### [Exercise goal]
Rewrite the entries below as a two-column CSV headed entry_text and answer. Use one row per entry, each field quoted, with line breaks replaced by spaces and the pictures left out. Begin at the line that contains "Task: Click the 成交" and continue through the end of the entries.

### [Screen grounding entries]
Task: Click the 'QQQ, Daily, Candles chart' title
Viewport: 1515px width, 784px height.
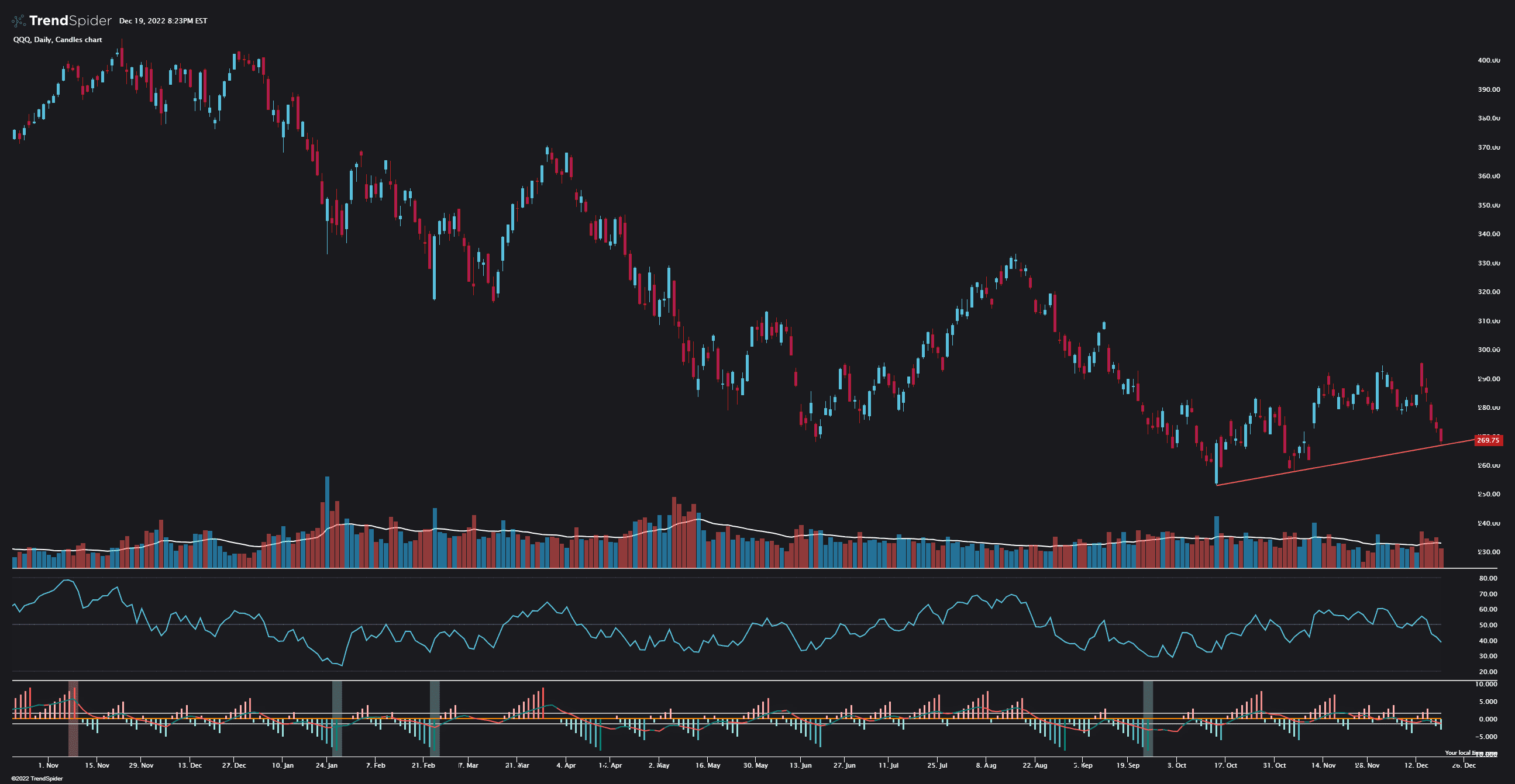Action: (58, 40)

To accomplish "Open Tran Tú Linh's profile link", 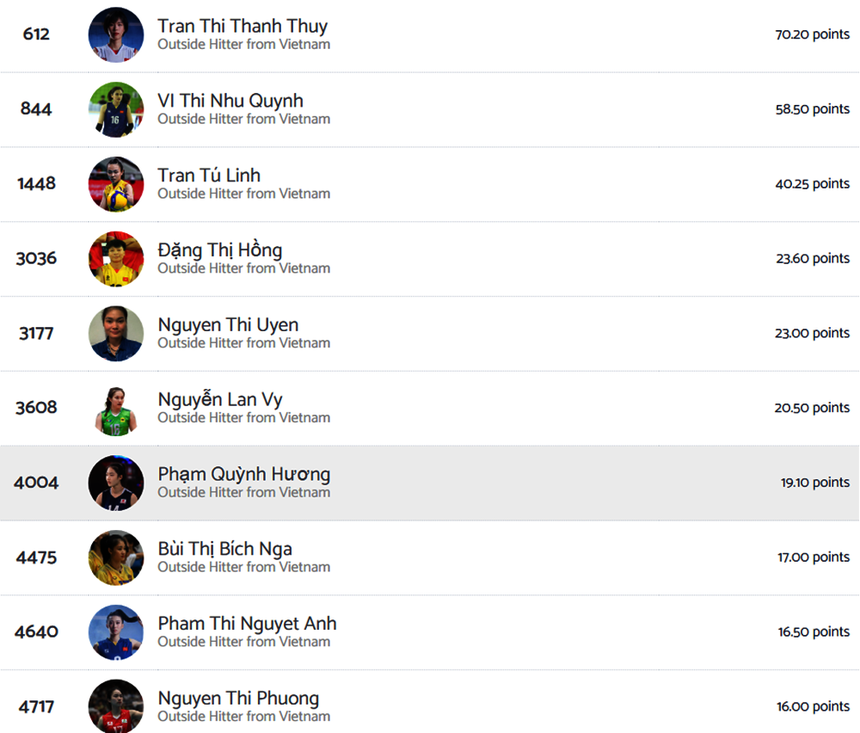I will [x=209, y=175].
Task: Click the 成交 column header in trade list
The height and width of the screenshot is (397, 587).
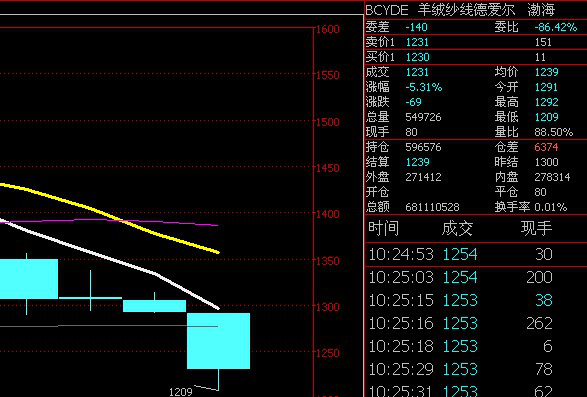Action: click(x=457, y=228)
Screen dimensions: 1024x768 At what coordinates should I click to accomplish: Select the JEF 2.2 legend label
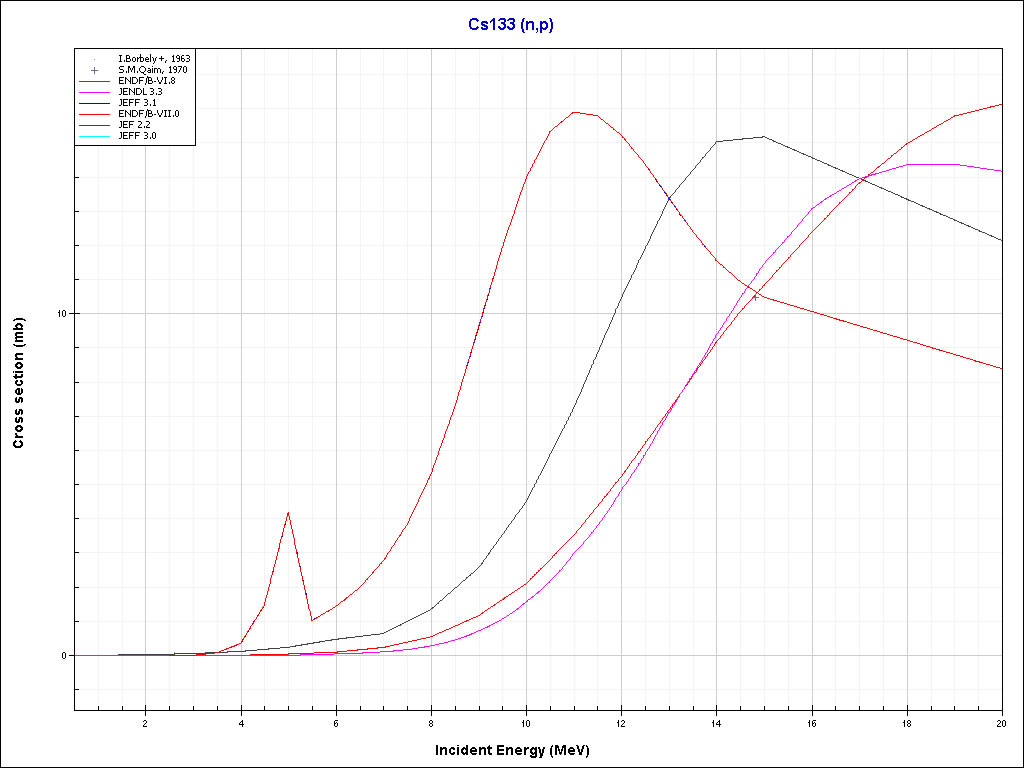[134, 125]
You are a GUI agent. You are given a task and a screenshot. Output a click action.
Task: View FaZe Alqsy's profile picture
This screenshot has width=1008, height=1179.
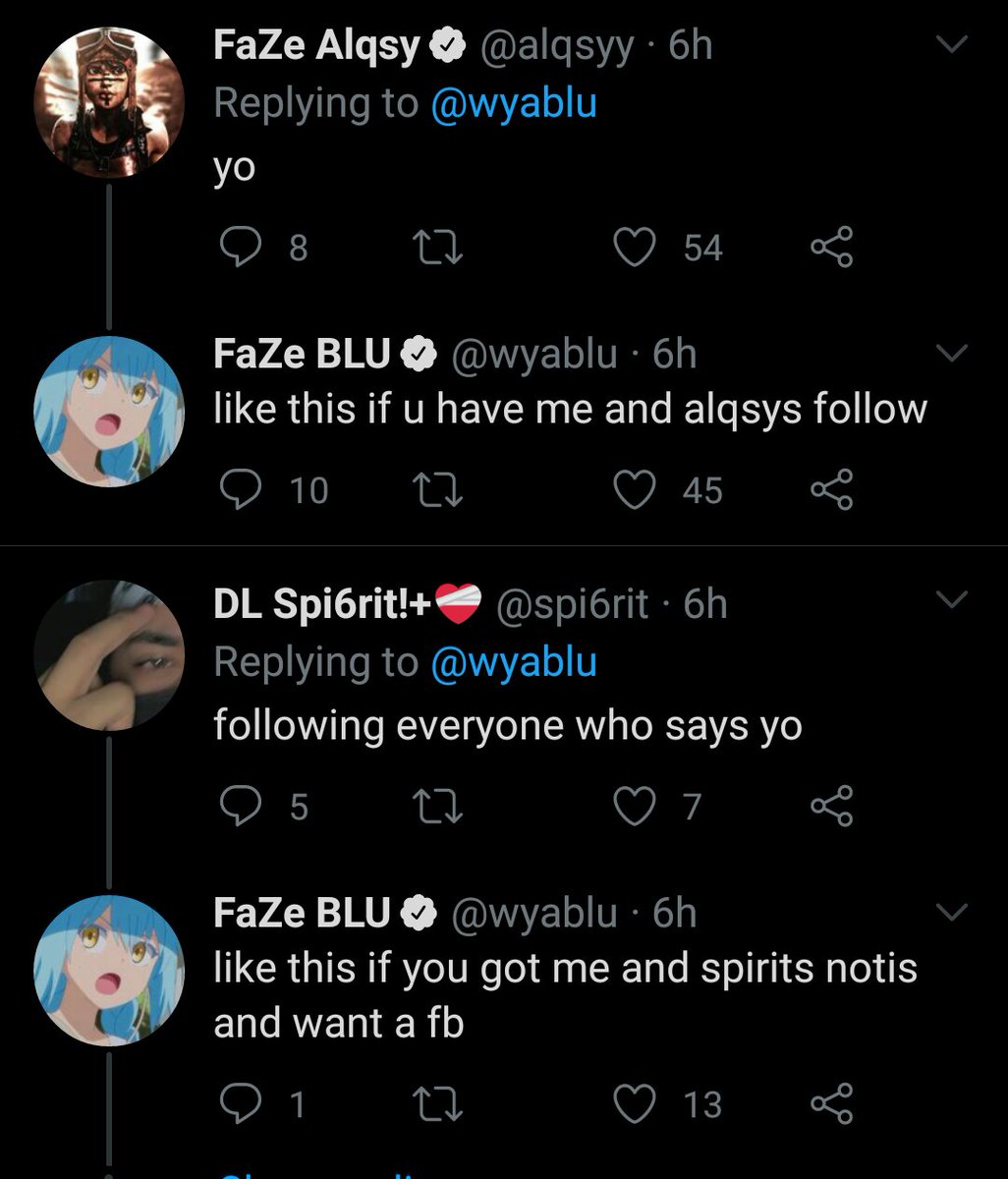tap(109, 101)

### [Output of the exercise]
entry_text,answer
"Task: Click the 成交 column header in trade list The height and width of the screenshot is (397, 587).","Action: click(x=457, y=228)"
"Screen dimensions: 1024x768 At what coordinates should I click to accomplish: Select the JEF 2.2 legend label","[134, 125]"
"You are a GUI agent. You are given a task and a screenshot. Output a click action. Task: View FaZe Alqsy's profile picture This screenshot has width=1008, height=1179.","tap(109, 101)"